From the entries below, return exactly the lines beginning at the one that contains "Expand the Transform menu" and ending at the one that contains "Task: Click the 登录 button", both of them included, and only those lines.
BEGIN INPUT RECORDS
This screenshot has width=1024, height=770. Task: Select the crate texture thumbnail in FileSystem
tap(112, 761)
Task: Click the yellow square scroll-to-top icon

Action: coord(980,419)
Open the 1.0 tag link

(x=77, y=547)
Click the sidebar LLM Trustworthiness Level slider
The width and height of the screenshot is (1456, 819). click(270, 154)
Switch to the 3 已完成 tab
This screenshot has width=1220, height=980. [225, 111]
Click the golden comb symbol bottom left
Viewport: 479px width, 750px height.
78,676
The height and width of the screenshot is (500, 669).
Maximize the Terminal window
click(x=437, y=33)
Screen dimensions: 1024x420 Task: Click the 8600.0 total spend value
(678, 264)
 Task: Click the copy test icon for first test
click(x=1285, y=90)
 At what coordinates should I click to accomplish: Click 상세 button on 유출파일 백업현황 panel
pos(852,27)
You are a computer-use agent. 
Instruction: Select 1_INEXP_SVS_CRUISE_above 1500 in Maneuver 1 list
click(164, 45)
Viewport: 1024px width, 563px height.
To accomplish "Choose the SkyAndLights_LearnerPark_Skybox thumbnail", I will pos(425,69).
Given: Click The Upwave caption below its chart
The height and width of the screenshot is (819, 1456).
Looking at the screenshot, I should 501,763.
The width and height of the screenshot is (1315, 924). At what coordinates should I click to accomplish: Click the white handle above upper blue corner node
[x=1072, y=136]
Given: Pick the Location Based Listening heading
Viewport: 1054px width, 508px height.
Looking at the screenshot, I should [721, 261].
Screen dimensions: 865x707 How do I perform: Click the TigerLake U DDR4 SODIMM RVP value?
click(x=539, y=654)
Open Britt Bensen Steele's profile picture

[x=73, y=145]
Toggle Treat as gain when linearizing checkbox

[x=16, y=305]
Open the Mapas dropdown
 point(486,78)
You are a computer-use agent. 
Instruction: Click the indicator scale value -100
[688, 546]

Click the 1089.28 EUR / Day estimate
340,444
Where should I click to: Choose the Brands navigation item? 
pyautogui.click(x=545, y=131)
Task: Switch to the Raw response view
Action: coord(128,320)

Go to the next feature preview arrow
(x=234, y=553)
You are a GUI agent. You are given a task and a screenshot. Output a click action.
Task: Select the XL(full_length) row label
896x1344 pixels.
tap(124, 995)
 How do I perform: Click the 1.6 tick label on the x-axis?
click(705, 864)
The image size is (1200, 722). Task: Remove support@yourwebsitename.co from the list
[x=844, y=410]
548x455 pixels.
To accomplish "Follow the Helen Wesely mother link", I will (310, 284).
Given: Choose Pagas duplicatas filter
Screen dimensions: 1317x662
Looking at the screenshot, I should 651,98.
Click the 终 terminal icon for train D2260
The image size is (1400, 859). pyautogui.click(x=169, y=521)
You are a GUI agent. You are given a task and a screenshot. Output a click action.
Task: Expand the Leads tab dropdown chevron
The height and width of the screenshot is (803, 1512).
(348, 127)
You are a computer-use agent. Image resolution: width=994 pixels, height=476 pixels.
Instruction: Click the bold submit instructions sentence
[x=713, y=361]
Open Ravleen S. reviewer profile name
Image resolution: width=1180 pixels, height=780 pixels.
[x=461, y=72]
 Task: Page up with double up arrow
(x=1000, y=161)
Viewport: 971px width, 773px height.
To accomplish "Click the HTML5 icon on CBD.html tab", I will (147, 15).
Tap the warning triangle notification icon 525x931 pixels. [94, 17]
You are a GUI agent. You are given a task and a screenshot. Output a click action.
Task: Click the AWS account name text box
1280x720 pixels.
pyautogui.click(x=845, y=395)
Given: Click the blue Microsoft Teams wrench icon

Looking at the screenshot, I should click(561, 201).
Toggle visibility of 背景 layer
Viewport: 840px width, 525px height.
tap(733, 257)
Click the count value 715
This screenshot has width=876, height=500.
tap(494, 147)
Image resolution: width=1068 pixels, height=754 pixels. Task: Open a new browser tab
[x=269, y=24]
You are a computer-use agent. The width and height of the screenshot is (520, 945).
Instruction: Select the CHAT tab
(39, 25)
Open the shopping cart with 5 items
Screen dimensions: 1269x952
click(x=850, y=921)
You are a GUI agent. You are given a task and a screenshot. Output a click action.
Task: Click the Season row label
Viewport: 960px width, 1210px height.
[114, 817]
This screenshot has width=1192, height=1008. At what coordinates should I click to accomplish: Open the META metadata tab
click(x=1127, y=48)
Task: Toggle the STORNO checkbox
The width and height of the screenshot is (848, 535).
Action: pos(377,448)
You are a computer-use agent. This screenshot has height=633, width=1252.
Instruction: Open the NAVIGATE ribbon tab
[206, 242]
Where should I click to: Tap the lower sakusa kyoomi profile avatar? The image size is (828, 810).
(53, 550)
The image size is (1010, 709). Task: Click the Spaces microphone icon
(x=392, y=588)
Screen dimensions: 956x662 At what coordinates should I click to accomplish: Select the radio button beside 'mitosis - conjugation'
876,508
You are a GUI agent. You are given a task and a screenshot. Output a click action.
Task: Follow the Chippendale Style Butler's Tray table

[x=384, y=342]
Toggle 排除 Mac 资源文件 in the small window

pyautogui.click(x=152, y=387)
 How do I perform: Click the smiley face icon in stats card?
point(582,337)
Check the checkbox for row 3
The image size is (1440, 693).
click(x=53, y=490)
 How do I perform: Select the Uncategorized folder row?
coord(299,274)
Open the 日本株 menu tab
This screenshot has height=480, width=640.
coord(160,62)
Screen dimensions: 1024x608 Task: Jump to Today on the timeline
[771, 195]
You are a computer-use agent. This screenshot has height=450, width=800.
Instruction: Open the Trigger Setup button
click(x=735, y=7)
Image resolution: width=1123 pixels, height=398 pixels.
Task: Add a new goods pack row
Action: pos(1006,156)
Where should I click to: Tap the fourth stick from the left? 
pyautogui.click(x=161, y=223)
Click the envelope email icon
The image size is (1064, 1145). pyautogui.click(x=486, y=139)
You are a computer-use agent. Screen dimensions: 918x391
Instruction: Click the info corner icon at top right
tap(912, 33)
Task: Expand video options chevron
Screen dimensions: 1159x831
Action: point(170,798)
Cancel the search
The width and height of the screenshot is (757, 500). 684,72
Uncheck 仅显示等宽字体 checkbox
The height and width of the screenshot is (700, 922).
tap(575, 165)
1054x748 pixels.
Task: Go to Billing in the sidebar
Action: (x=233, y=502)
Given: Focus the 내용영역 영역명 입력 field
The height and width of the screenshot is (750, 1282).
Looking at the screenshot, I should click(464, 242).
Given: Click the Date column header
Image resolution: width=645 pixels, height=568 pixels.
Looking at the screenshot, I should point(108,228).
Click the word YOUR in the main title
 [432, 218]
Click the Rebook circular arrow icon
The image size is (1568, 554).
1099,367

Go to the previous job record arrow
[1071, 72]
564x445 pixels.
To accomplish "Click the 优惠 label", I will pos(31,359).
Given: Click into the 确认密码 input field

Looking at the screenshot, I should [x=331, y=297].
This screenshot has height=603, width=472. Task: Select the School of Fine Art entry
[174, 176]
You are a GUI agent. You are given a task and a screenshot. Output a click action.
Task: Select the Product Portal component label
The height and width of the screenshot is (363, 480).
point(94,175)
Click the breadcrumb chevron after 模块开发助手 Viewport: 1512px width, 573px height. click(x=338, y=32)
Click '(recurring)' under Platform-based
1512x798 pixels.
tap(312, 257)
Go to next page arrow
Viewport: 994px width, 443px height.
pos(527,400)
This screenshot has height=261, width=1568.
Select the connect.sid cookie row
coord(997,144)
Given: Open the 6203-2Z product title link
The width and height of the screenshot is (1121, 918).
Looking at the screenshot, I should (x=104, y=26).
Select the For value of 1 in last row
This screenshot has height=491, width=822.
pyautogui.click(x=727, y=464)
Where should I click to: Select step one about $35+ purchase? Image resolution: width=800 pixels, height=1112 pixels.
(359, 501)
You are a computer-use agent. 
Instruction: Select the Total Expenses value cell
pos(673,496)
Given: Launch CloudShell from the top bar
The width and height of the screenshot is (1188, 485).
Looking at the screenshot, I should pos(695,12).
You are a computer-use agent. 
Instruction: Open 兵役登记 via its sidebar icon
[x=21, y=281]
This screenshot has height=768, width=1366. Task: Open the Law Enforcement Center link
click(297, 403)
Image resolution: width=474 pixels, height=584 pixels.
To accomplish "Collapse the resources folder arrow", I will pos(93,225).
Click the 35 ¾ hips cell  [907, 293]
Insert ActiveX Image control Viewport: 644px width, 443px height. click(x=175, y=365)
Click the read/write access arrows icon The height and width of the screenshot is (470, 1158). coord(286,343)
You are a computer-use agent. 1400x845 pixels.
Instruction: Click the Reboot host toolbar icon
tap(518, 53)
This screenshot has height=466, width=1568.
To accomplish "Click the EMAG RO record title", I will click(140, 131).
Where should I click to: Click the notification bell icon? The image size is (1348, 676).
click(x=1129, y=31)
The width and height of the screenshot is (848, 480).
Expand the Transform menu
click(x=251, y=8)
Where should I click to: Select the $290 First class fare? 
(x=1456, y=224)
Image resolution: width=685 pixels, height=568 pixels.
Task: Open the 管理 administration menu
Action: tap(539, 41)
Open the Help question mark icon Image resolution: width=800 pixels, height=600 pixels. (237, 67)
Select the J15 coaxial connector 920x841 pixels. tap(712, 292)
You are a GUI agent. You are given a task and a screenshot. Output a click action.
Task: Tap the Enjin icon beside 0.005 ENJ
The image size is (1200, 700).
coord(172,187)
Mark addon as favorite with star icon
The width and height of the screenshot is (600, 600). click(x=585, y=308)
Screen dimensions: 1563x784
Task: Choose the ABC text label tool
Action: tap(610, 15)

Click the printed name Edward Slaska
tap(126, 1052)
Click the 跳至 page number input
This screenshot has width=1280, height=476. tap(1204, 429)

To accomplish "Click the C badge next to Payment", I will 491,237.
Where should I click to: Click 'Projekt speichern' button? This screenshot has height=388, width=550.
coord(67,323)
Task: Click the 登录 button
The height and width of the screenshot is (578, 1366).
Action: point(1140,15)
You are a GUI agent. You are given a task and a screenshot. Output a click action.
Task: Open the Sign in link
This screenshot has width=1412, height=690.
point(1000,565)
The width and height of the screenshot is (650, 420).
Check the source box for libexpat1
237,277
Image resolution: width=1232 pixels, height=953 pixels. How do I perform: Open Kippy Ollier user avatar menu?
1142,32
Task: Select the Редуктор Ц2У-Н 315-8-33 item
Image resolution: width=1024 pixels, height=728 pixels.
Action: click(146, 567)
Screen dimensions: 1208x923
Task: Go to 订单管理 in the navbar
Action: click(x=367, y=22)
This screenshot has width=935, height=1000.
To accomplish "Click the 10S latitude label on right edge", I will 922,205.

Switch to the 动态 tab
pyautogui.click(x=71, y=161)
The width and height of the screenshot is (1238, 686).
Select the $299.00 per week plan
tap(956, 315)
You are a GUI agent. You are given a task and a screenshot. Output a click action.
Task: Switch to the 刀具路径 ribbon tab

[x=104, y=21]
END INPUT RECORDS
*RESPONSE*
Expand the Transform menu
click(x=251, y=8)
Where should I click to: Select the $290 First class fare? 
(x=1456, y=224)
Image resolution: width=685 pixels, height=568 pixels.
Task: Open the 管理 administration menu
Action: tap(539, 41)
Open the Help question mark icon Image resolution: width=800 pixels, height=600 pixels. (237, 67)
Select the J15 coaxial connector 920x841 pixels. tap(712, 292)
You are a GUI agent. You are given a task and a screenshot. Output a click action.
Task: Tap the Enjin icon beside 0.005 ENJ
The image size is (1200, 700).
coord(172,187)
Mark addon as favorite with star icon
The width and height of the screenshot is (600, 600). click(x=585, y=308)
Screen dimensions: 1563x784
Task: Choose the ABC text label tool
Action: tap(610, 15)

Click the printed name Edward Slaska
tap(126, 1052)
Click the 跳至 page number input
This screenshot has width=1280, height=476. tap(1204, 429)

To accomplish "Click the C badge next to Payment", I will 491,237.
Where should I click to: Click 'Projekt speichern' button? This screenshot has height=388, width=550.
coord(67,323)
Task: Click the 登录 button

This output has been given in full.